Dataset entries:
────────────────
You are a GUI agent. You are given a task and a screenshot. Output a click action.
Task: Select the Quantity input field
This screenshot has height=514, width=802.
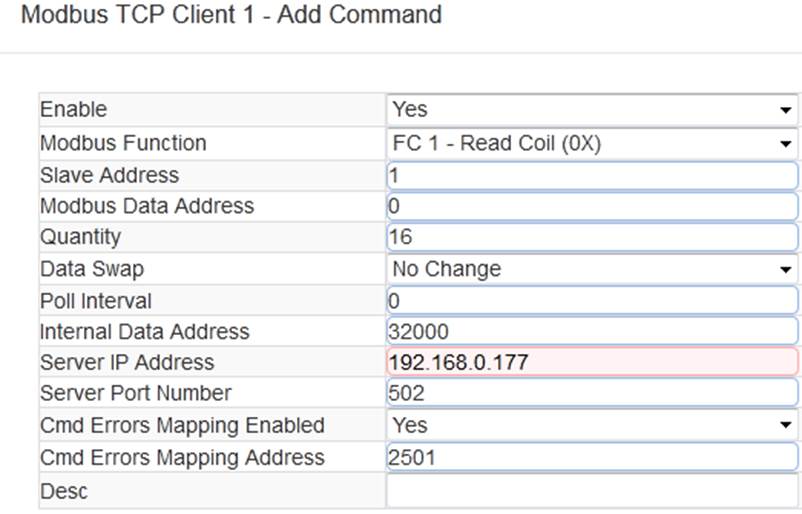pos(592,237)
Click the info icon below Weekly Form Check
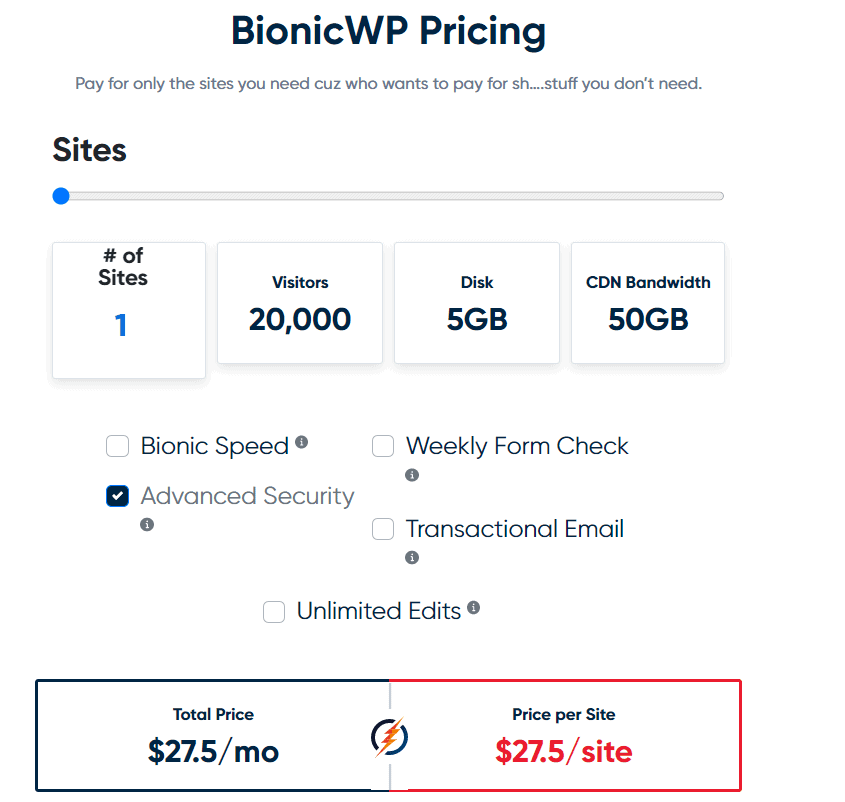The width and height of the screenshot is (845, 802). coord(412,475)
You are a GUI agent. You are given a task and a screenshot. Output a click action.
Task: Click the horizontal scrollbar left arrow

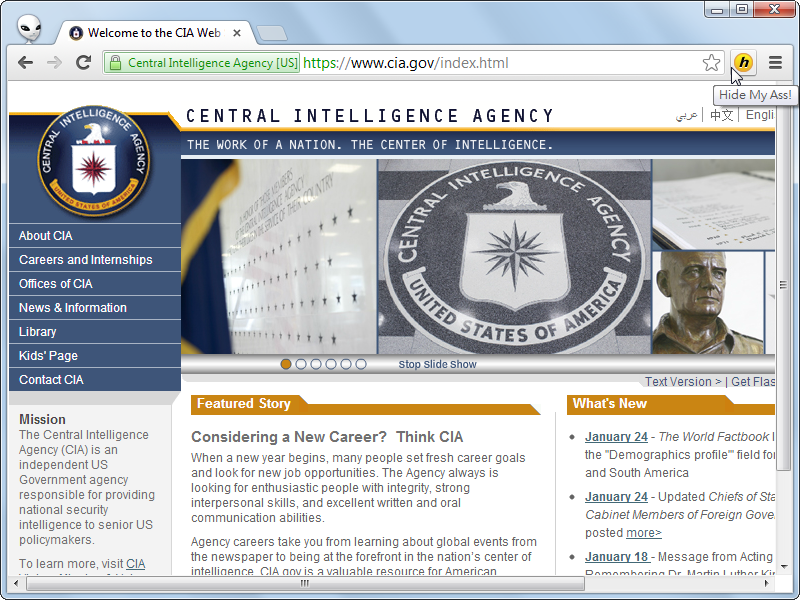16,583
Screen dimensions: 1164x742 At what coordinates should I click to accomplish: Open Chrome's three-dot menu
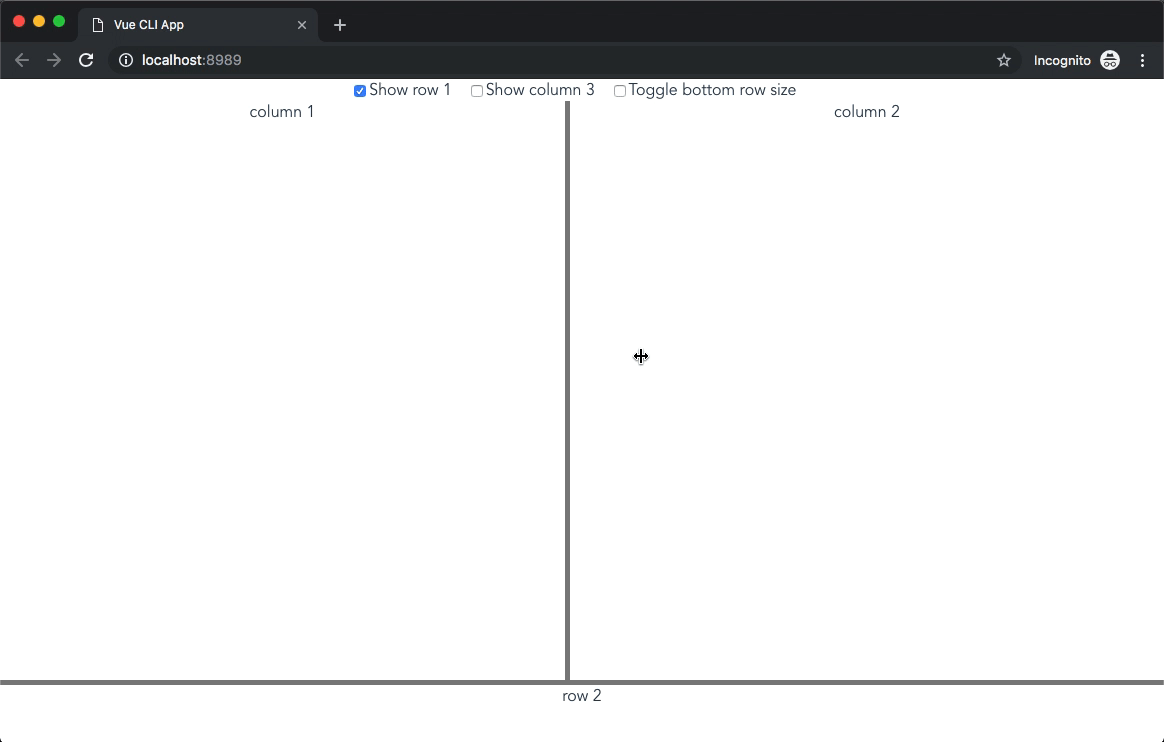pyautogui.click(x=1143, y=60)
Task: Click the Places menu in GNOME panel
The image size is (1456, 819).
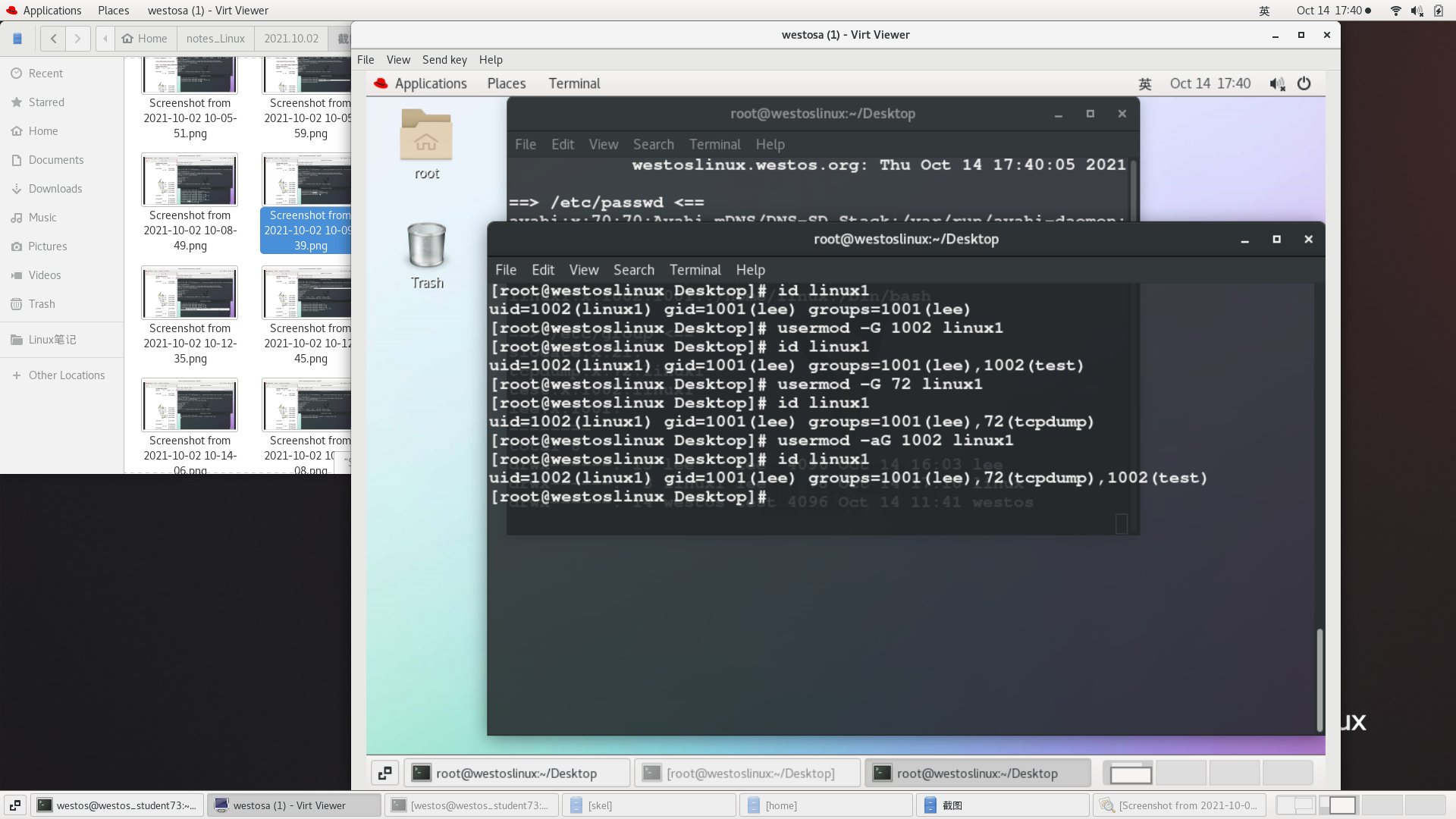Action: pyautogui.click(x=113, y=10)
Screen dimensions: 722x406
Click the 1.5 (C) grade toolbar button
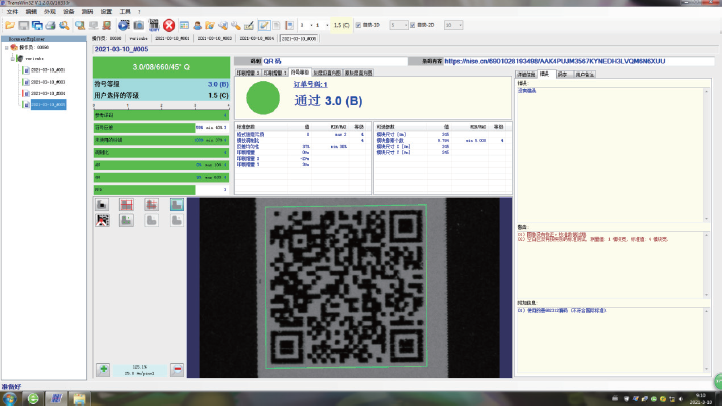(x=341, y=24)
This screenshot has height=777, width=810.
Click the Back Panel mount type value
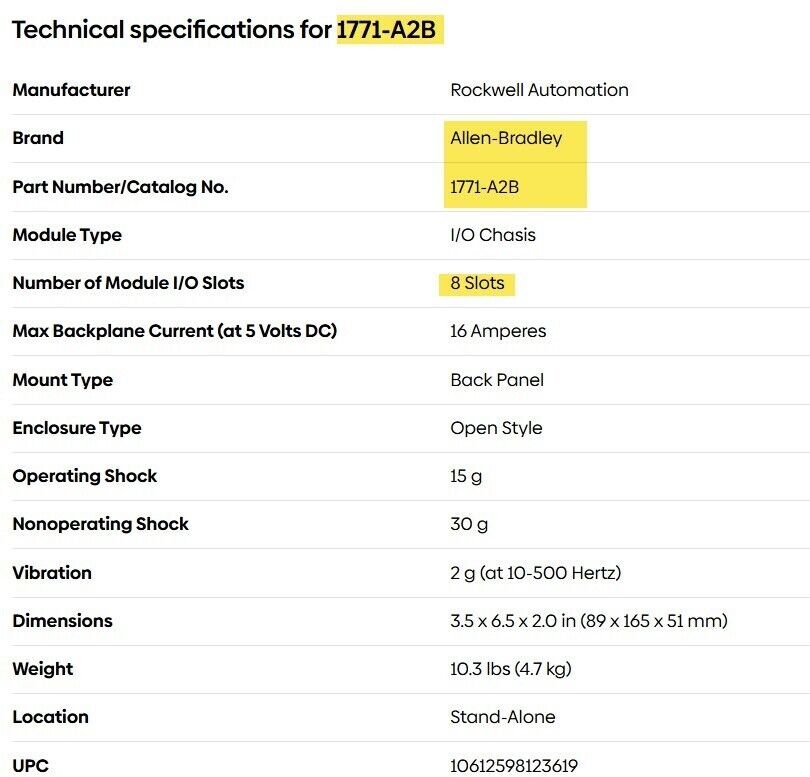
────────────────
TASK REQUIREMENTS:
Without the pictures, reproduce the entries exactly.

OUTPUT:
You are a GUI agent. You are given a task and a screenshot. Output a click action.
Task: Select the Quantity input field
This screenshot has height=514, width=802.
pos(592,237)
Click the info icon below Weekly Form Check
The width and height of the screenshot is (845, 802). coord(412,475)
You are a GUI agent. You are given a task and a screenshot. Output a click action.
Task: Click the horizontal scrollbar left arrow

16,583
Screen dimensions: 1164x742 At what coordinates should I click to accomplish: Open Chrome's three-dot menu
pyautogui.click(x=1143, y=60)
Task: Click the Places menu in GNOME panel
The image size is (1456, 819).
Action: pyautogui.click(x=113, y=10)
Screen dimensions: 722x406
Click the 1.5 (C) grade toolbar button
(x=341, y=24)
This screenshot has height=777, width=810.
Click the Back Panel mount type value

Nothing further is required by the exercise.